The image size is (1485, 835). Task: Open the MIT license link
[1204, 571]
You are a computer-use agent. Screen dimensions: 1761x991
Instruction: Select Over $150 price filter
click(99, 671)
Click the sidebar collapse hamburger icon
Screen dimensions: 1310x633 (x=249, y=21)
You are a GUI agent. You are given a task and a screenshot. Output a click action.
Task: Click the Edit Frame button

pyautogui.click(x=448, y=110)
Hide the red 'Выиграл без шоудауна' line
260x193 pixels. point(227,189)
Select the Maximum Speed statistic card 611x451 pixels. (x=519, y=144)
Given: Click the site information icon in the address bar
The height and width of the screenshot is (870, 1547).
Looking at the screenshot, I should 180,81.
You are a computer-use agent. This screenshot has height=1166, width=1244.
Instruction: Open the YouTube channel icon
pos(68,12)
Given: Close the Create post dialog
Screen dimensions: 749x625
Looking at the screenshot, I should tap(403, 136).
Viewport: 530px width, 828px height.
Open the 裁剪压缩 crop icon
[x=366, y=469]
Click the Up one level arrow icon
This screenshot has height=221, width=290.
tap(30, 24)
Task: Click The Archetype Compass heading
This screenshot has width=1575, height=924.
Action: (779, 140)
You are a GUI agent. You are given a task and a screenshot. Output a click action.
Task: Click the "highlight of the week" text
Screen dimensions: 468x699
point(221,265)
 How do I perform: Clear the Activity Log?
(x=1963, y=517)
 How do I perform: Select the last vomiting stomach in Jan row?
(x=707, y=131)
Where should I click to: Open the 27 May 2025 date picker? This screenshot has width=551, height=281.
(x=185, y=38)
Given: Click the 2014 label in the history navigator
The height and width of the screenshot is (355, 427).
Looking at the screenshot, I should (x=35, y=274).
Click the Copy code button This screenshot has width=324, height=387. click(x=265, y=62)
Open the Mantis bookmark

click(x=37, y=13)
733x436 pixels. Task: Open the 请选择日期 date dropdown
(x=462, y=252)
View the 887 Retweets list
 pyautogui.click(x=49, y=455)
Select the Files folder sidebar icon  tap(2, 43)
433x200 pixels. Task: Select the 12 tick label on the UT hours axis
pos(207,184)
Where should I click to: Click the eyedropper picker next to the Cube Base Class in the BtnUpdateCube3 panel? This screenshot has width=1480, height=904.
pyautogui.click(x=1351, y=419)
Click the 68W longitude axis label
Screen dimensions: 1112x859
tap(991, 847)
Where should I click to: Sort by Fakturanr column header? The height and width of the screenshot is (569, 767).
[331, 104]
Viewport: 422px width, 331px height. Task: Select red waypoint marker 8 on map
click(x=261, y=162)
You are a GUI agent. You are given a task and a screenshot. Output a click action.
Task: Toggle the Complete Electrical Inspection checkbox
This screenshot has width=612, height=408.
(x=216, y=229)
****************************************
- [Exercise]
Scale the coordinates in the answers by 0.9, rounding each to a whole number with halves rounded up, and write out again every line from the one containing "733x436 pixels. Task: Open" through the last line of the records, requests included. Leave all other numbers unchanged, and give only those lines.

- [Output]
733x436 pixels. Task: Open the 请选择日期 date dropdown
(x=416, y=227)
View the 887 Retweets list
 pyautogui.click(x=44, y=410)
Select the Files folder sidebar icon  tap(2, 39)
433x200 pixels. Task: Select the 12 tick label on the UT hours axis
pos(186,166)
Where should I click to: Click the eyedropper picker next to the Cube Base Class in the BtnUpdateCube3 panel? This screenshot has width=1480, height=904.
pyautogui.click(x=1216, y=377)
Click the 68W longitude axis label
Screen dimensions: 1112x859
tap(892, 762)
Where should I click to: Sort by Fakturanr column header? The height and width of the screenshot is (569, 767).
[298, 94]
Viewport: 422px width, 331px height. Task: Select red waypoint marker 8 on map
click(x=235, y=146)
You are a GUI agent. You are given a task and a screenshot. Output a click action.
Task: Toggle the Complete Electrical Inspection checkbox
This screenshot has width=612, height=408.
(x=194, y=206)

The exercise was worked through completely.